:: Task input ::

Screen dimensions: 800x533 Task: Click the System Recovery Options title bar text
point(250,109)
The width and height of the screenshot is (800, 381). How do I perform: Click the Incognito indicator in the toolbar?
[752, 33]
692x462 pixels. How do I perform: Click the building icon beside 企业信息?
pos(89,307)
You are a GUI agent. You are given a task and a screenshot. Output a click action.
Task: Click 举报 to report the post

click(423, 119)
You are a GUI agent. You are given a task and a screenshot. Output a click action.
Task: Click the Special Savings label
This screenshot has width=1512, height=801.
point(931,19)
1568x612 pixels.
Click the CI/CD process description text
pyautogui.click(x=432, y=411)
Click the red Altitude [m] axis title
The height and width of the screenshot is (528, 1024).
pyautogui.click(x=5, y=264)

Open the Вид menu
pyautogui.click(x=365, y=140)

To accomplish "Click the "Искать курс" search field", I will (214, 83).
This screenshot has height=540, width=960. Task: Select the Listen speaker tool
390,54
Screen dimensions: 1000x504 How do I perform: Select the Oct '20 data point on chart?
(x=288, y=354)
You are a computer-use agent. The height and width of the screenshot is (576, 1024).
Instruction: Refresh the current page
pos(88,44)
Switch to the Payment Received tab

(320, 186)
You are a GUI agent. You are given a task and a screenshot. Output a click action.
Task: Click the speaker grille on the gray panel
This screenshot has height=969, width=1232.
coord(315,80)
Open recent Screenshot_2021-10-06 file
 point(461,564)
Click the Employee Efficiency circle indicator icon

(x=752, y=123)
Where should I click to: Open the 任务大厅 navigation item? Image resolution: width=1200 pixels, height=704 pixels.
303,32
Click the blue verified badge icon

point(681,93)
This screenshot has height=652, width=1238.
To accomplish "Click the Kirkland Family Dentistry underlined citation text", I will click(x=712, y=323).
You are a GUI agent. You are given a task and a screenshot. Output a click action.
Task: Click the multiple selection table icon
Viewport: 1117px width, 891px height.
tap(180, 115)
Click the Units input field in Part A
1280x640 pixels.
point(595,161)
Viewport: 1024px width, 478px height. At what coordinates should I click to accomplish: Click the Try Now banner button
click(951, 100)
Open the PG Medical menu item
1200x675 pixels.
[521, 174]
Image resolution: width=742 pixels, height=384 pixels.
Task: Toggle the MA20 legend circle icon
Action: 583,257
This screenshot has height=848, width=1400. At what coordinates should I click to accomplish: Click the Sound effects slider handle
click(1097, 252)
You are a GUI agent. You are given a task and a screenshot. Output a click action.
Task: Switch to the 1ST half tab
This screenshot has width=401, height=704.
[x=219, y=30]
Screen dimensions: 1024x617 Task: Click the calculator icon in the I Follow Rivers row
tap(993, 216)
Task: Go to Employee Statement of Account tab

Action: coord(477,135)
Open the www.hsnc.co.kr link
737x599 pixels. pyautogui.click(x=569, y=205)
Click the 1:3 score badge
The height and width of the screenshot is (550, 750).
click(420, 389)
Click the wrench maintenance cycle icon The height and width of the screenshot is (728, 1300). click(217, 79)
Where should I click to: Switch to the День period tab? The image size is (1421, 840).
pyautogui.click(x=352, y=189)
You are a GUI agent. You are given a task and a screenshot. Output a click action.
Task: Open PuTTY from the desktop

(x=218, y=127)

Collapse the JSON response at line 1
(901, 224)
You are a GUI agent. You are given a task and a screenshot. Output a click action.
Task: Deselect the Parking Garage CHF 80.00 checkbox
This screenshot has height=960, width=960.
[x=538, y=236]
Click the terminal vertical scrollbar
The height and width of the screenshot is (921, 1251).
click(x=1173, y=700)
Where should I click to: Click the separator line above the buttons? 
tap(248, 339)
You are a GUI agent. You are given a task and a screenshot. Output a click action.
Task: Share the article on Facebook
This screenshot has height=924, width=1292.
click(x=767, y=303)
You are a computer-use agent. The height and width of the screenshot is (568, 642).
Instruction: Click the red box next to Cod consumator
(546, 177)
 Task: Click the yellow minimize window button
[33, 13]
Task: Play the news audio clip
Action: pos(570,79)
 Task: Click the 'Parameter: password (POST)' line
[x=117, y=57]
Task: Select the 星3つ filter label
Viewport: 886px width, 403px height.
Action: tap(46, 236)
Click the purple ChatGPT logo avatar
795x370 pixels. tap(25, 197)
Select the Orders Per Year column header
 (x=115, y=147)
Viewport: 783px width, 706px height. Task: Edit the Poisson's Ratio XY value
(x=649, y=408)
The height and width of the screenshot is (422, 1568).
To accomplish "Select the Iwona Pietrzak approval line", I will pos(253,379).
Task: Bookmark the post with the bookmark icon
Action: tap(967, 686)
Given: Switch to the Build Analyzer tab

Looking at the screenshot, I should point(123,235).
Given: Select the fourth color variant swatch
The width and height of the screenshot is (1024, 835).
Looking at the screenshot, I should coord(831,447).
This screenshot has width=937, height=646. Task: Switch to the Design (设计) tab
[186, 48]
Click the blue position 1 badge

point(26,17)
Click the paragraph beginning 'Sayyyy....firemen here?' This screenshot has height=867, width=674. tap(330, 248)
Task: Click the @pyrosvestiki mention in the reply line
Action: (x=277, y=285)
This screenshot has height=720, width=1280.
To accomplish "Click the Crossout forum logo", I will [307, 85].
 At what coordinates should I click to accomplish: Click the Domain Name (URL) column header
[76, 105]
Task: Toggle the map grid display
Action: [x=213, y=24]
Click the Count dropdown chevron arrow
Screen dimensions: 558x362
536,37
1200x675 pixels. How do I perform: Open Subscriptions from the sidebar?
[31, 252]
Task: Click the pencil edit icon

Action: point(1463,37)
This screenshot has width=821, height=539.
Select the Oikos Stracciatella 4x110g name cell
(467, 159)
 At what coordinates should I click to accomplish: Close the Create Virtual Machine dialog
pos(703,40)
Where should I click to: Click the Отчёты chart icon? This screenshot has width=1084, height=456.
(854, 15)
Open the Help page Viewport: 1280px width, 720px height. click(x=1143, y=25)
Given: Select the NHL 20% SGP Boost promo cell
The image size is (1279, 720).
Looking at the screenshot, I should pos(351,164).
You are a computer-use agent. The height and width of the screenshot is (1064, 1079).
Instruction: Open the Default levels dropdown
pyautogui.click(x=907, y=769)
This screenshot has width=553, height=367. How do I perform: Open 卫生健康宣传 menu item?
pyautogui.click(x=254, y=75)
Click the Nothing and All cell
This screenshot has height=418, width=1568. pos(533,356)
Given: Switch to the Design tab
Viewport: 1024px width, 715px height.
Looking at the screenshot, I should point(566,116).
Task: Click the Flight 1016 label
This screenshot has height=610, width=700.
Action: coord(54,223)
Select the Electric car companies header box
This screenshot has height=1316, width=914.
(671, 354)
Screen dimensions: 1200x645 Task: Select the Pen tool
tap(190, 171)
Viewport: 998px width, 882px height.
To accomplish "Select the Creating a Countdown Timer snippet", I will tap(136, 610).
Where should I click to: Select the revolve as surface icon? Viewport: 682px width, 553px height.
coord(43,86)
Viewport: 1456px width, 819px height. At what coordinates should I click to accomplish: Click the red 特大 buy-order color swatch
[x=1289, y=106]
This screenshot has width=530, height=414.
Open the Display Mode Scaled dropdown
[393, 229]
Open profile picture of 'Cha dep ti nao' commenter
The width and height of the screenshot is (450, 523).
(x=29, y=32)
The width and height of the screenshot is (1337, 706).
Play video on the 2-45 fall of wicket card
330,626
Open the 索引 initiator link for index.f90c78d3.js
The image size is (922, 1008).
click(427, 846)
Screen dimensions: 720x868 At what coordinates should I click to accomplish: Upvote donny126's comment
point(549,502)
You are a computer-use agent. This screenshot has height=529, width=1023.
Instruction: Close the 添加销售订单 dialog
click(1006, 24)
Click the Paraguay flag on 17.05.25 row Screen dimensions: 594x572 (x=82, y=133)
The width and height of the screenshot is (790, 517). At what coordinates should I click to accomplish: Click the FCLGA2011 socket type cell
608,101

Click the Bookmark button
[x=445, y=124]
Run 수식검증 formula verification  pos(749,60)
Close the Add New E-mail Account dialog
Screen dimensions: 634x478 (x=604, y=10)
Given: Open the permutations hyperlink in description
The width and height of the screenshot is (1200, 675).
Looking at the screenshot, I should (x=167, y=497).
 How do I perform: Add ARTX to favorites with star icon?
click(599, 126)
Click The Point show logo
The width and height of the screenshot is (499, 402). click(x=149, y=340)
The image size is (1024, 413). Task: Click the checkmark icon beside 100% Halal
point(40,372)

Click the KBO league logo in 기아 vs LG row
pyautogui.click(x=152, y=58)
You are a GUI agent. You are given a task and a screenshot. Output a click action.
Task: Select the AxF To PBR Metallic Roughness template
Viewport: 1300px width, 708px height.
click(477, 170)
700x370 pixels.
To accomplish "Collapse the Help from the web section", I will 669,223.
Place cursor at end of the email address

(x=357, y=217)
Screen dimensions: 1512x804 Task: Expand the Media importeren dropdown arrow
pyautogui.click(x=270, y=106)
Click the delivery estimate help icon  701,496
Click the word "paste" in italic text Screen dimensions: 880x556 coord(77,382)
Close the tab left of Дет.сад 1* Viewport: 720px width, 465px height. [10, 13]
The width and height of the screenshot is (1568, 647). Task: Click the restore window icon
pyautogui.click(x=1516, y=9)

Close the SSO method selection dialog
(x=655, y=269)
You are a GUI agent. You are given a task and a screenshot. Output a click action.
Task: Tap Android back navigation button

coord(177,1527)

:::

* Task prompt *
Show all lines from the entries that hold "label".

* Written response *
Task: Click the Special Savings label
Task: Select the 星3つ filter label
Task: Click the Flight 1016 label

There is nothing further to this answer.